Bookshelf Quality Fiction

We Won an Island


Things have not been easy for Luna and her family recently. Since Granny died, Dad has stopped going to work and the landlord is throwing them out of their flat so when her brother, Fabien, spots a newspaper article about a millionaire giving away an island off the coast of Scotland, Luna knows this is the answer to their problems. However, when they win the island, things don’t go quite according to plan…

This is a wonderful, feel good story about family, friendship and community. Luna and her siblings are a delightful bunch, willing to work together, but each quirky and individual. Luna is wonderfully optimistic, determined to make things work and end up with her donkey sanctuary. Fascinated by planes and flying, Margot, her older sister, is more practical whilst Fabien is obsessed with sheep, goats and knitting. Together, they make quite a team!

The children tackle every issue the island throws at them with good grace and enthusiasm, adding plenty of humour throughout the book. There is a real ‘feel good’ factor to the story as the community pulls together and everything turns out well in the end.

Reminiscent of ‘My Family and Other Animals’, ‘We Won an Island’ is a joyful, uplifting story, perfect for a class read or to enjoy independently!
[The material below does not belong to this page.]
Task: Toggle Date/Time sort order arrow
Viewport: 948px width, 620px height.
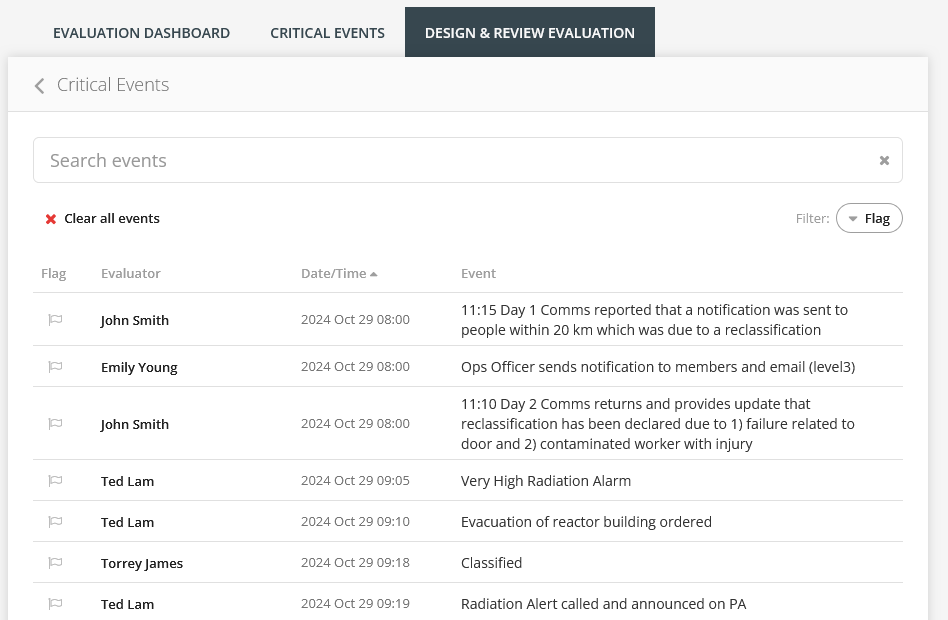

We Won an Island Charlotte Lo

Nosy Crow ISBN: 978-1788000443

Published 2nd May 2019

The Way Past Winter


In the forest of Eldbjørn , trapped in a never ending winter, Mila lives with her brother and two sisters. Their mother is dead and their father has disappeared. When a group of strangers arrive and her brother, Oskar, vanishes, Mila is convinced that he has been taken ans so sets off on a perilous journey to save him. Accompanied by her younger sister and the mysterious mage, Rune, she must find the way past winter to uncover the truth.
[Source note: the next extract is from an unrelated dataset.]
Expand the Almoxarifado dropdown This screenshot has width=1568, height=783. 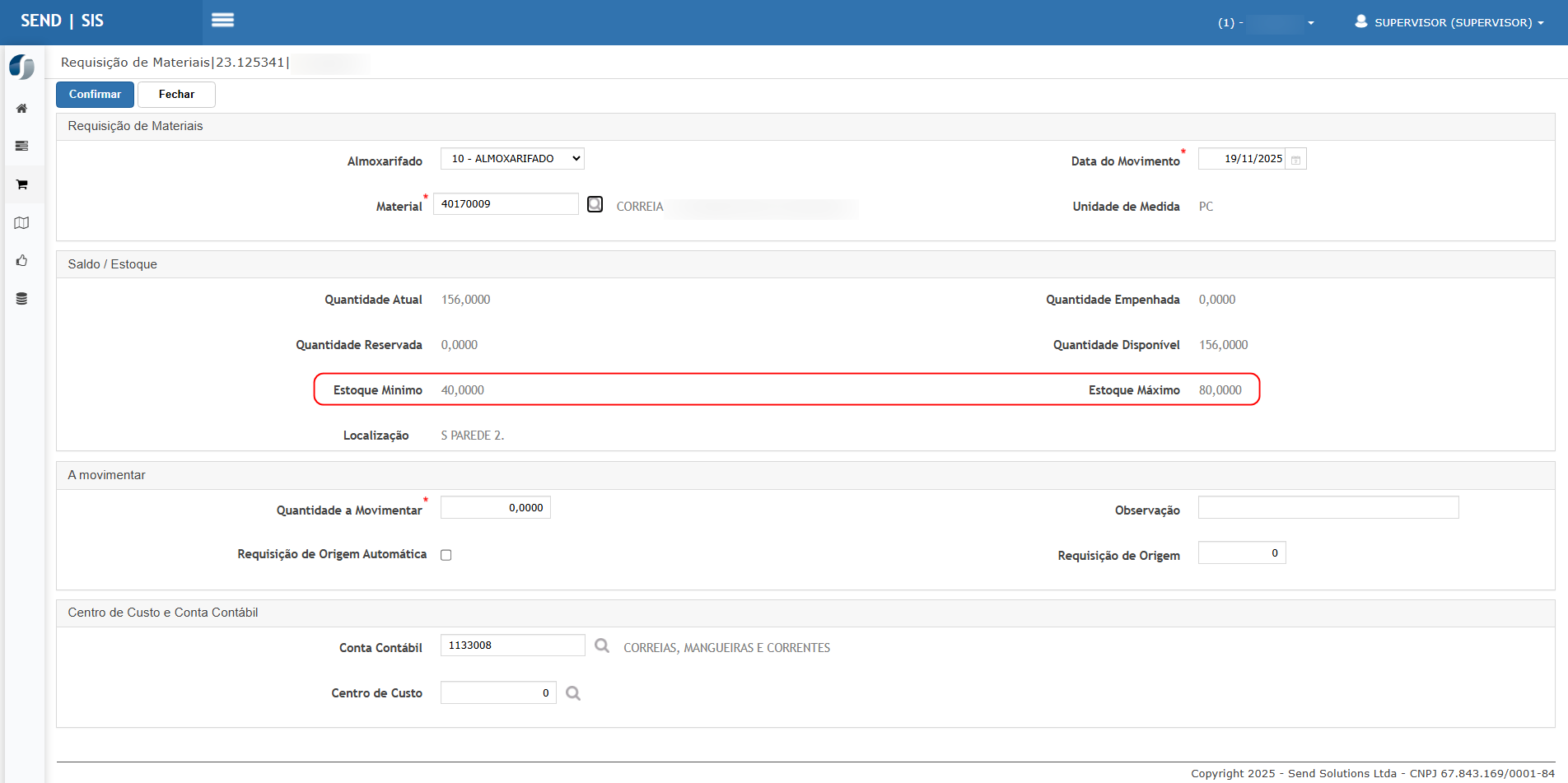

Beautifully written in lyrical, flowing prose, ‘The Way Past Winter’ is a magical story of family love, friendship and adventure. Stunning imagery captures the scene on each page as they travel through the frozen landscape in pursuit of their brother. Rich in elements of folklore, at times it is reminiscent of the tales of the Brothers Grimm.

The sibling relationships are very convincing, with family tensions and rivalries portrayed and yet, ultimately family love and unity clearly driving the characters onwards. Seeing such strong female characters rescuing the male ones is extremely satisfying, reversing the more traditional ‘fairy tale’ roles.

A brilliantly immersive adventure story, ‘The Way Past Winter’ is my favourite book so far from this talented author. A fabulously rich, challenging read for all to enjoy!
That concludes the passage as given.